§ PROMPT: Look below for the line containing "Open the help question mark button" and the line containing "Given: Enlarge the sourdough starter photo", then set down both and every line between them exactly, without pictures.

(Collected data entries)

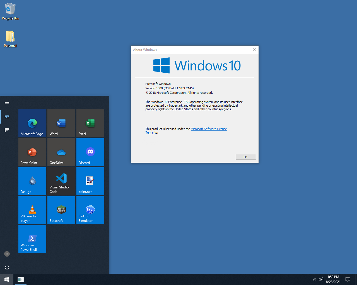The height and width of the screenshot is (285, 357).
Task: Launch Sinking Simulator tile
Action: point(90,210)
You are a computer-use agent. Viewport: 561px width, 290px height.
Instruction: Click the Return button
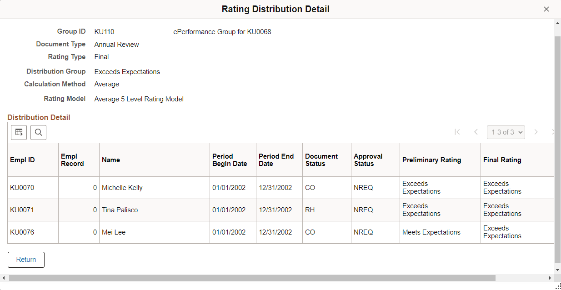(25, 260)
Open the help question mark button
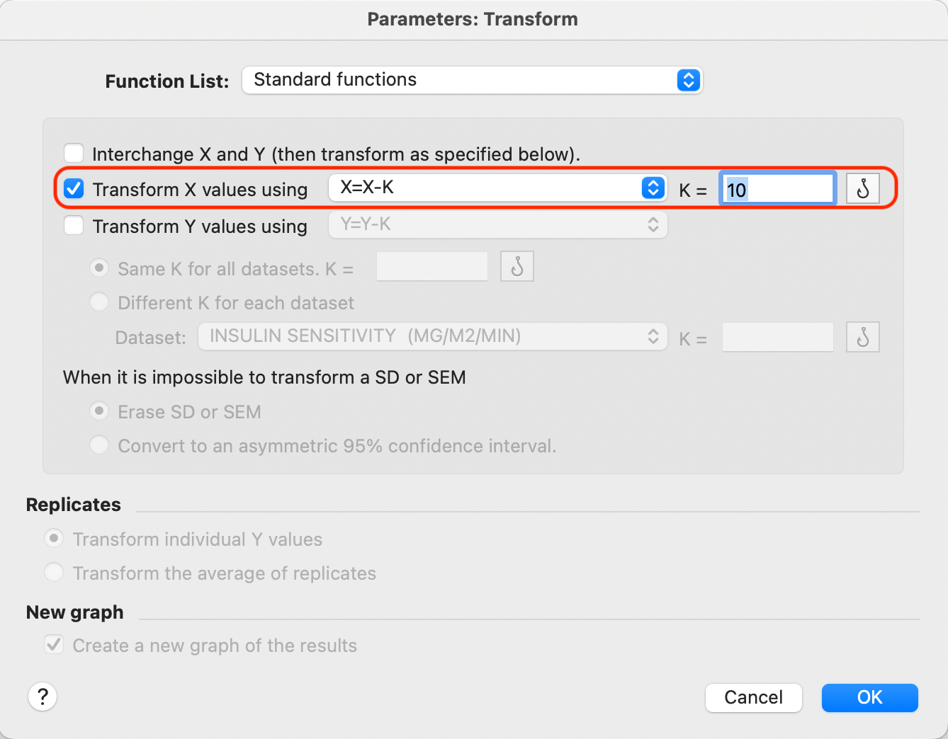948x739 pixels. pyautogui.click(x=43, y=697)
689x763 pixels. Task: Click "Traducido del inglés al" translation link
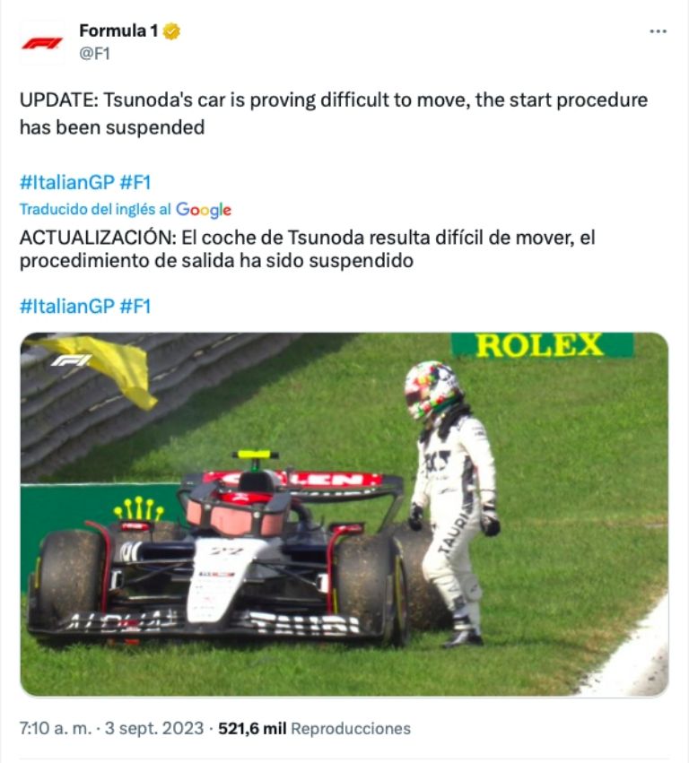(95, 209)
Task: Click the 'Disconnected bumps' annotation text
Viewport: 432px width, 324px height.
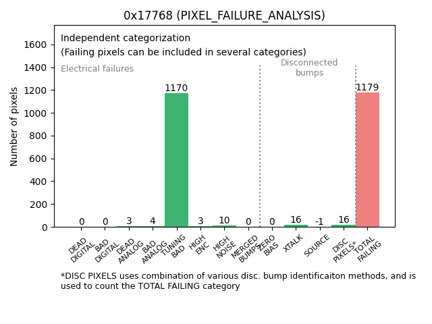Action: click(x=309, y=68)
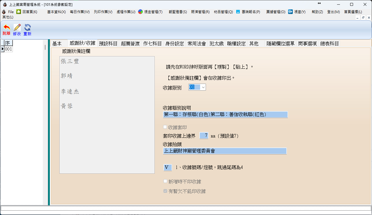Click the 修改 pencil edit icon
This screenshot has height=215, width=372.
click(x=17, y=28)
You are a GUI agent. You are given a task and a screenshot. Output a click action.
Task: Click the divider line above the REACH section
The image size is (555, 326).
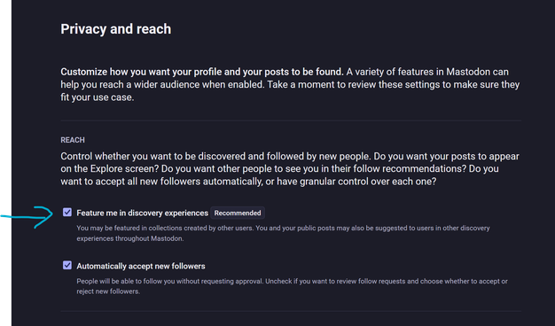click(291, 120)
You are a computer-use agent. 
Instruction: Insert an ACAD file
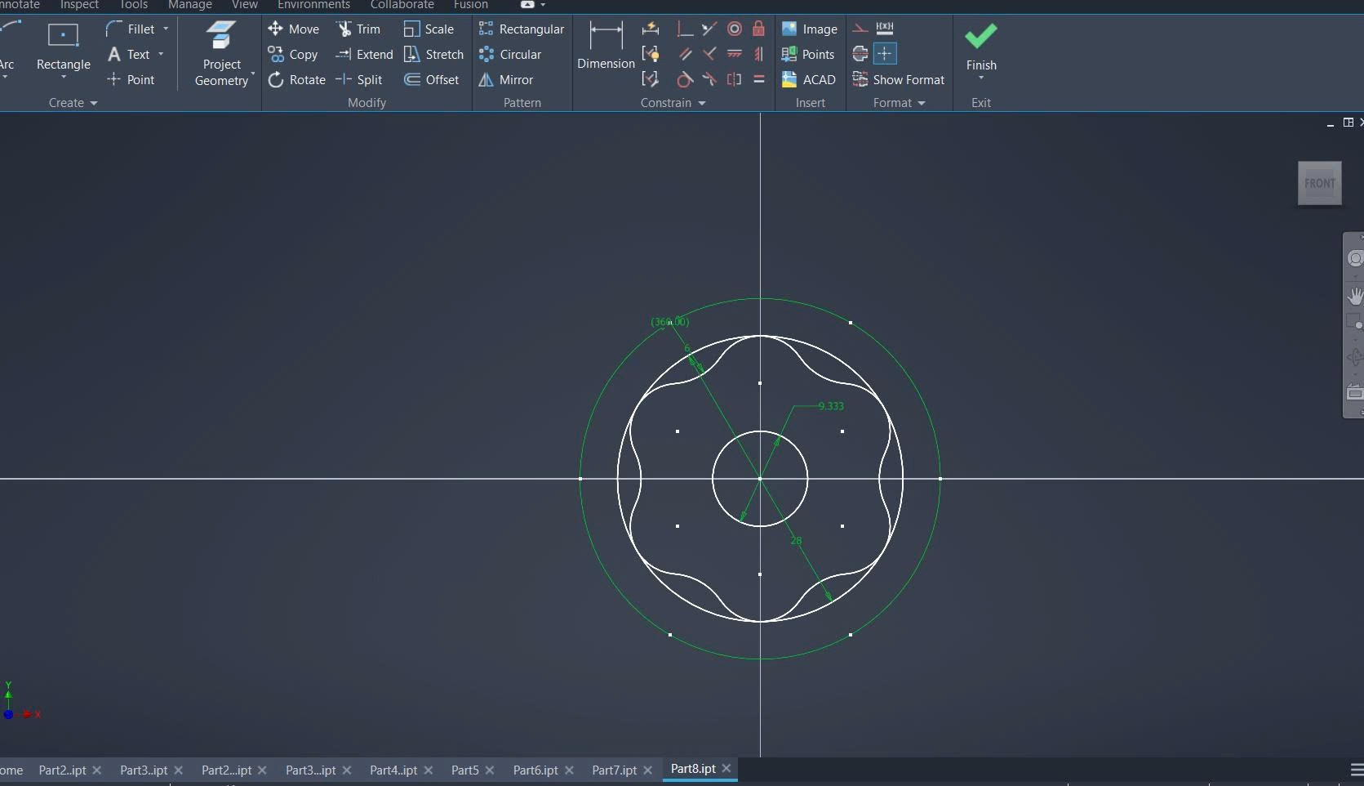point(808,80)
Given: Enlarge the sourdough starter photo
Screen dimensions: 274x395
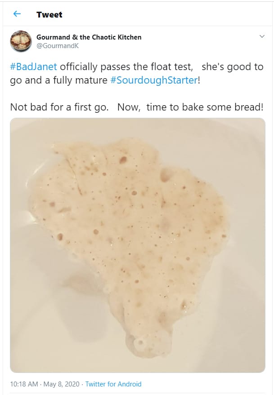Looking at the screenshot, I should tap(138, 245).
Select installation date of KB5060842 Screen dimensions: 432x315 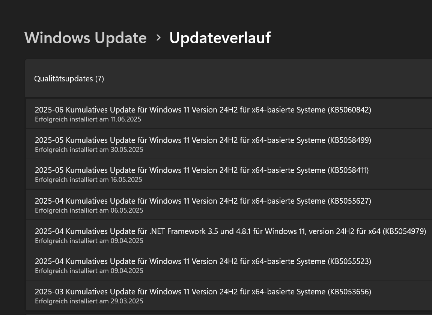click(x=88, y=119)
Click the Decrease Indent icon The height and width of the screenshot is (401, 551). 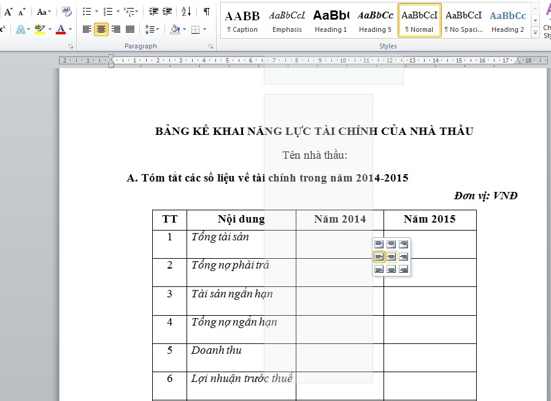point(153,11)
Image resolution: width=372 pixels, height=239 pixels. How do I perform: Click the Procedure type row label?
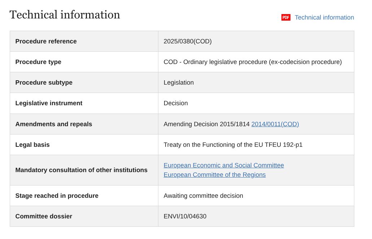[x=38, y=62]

§ RESPONSE TO THIS TASK:
Open the help question mark button
948x739 pixels. pyautogui.click(x=43, y=697)
689x763 pixels. Task: Click "Traducido del inglés al" translation link
(95, 209)
Task: Click the 'Disconnected bumps' annotation text
Viewport: 432px width, 324px height.
Action: click(x=309, y=68)
Click the 修改 pencil edit icon
This screenshot has height=215, width=372.
click(x=17, y=28)
You are a GUI agent. You are given a task and a screenshot. Output a click action.
Task: Click the divider line above the REACH section
The image size is (555, 326).
click(291, 120)
You are a computer-use agent. 
Instruction: Insert an ACAD file
point(808,80)
Given: Enlarge the sourdough starter photo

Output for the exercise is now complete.